Mom picked up on the first ring. “Miranda, I’m at the market. They have rhubarb. I’m going to make a pie for Sunday. Do you want it with or without strawberries?”
I paced Billy’s living room, searching for the right words. “I’m sorry to do this, but I can’t make it on Sunday.” I heard her cart squeak to a halt. “It’s our first event at the store. It’s not really something I can miss.”
“Sure, I understand.” The cart rolled again.

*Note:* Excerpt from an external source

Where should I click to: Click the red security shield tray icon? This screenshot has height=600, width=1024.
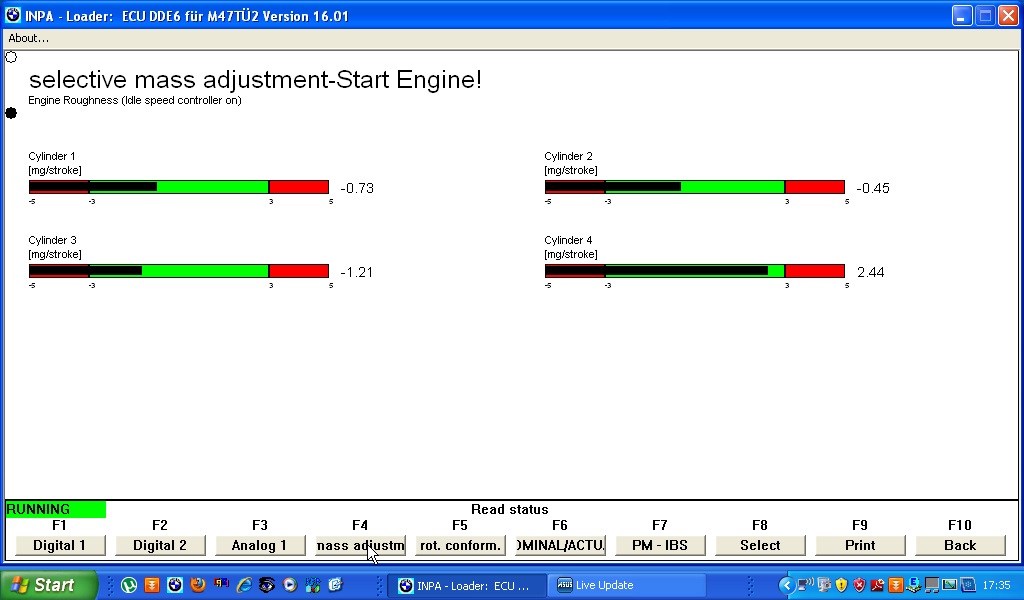(x=859, y=585)
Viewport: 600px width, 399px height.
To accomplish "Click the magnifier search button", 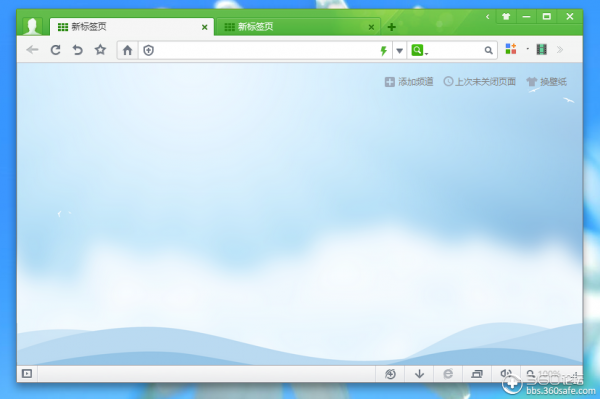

“Why don’t you come? Sheila Crowley is reading.” Momentarily, it seemed like the perfect solution. My parents would come to Sheila’s reading. Mom would remember Evelyn’s version of Prospero Books. She’d point out what had changed, what had remained the same. I would tell her how we planned to reinvigorate and save the store.
“Sheila Crowley?” she said like it was a name she hadn’t heard in a long time.
“She has a new memoir out. She had a big bestseller in the ’90s.”
“I know who she is.” She sounded slightly offended, like I’d accused her of being poorly read.
“So you’ll come?” I sat on the edge of Billy’s couch, eager for her to say yes.
“I already bought fish for dinner.”
“So have it Monday.”
“We’re going to the Conrads on Monday.”
“So have it Tuesday.” The cartwheels echoed through the speaker.
“It will be bad by Tuesday.”
“So freeze it.”
“You can’t freeze thawed fish. It will ruin the consistency,” she said, appalled by the suggestion.
“So throw it out, then. Please, I want you to come.” I scrunched my shorts in my fists, waiting for her to stop coming up with excuses, to just say yes.